Some guidelines for choosing a development framework

Providing precise and general guidelines for when to choose one of the above coding regimes in favour of the other is impossible. There is simply no clean-cut decision boundary and in many cases, both frameworks work just fine. In addition, Databricks projects can be run in basically any IDE by Databricks Connect, and many IDEs include notebook support. How to set up your project optimally also depends on external factors and not only the nature of the technical task itself. The mix of experiences in the team and the number of resources available must also be taken into account. For a junior group of only a handful of individuals, the Databricks solution will probably always be more tractable. On the contrary, for a big and experienced team, a more advanced non-managed solution based on IDE programming might be the way to go. It is definitely possible to set up a fully open-source, spark compatible and cloud-agnostic ML-Ops stack replicating all of the good functionality in Databricks, yet maintaining full control over the development environment.
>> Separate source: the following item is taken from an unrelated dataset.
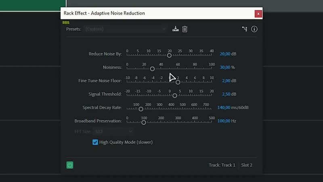Viewport: 323px width, 182px height.
Task: Delete the selected preset with trash icon
Action: [x=185, y=29]
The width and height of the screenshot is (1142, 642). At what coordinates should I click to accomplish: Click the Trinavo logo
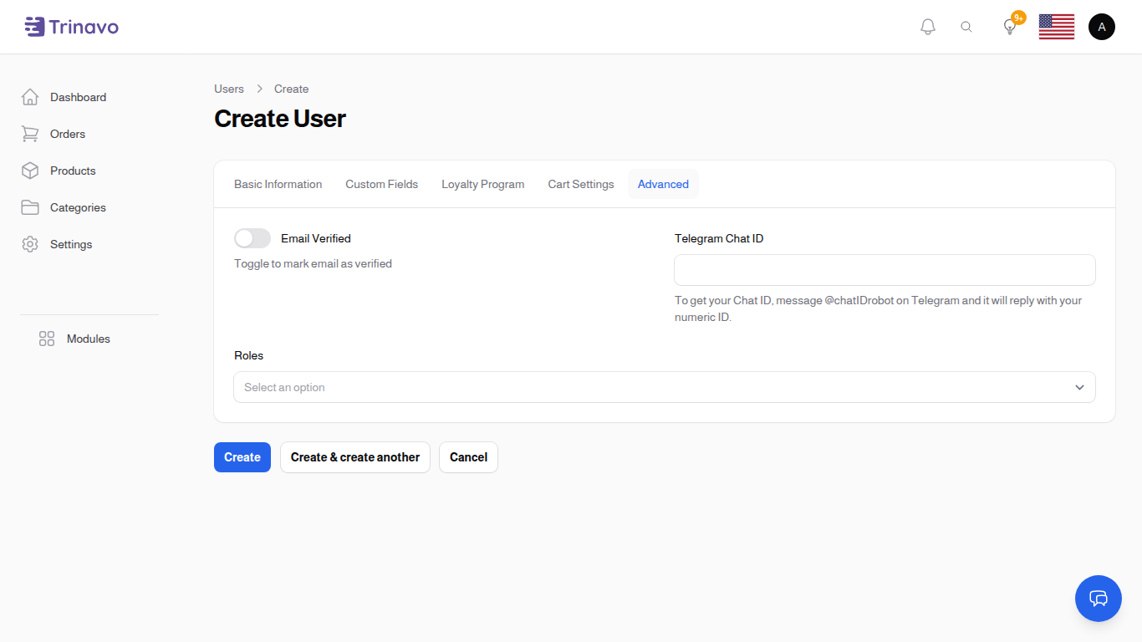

As a general guideline, it is probably fair to say that a project involving a huge amount of data and an “off-the-shelf” modelling scheme (sklearn, XGBoost, PyTorch etc.) often can benefit a lot from a Databricks-based solution. Also, for explorative analysis meant for gaining knowledge and presentation purposes, Databricks is fantastic. For more complex projects requiring one or more of either custom-made models, many-model orchestration, dependencies on external resources or a rigorous test suite, the IDE regime will probably be more appropriate.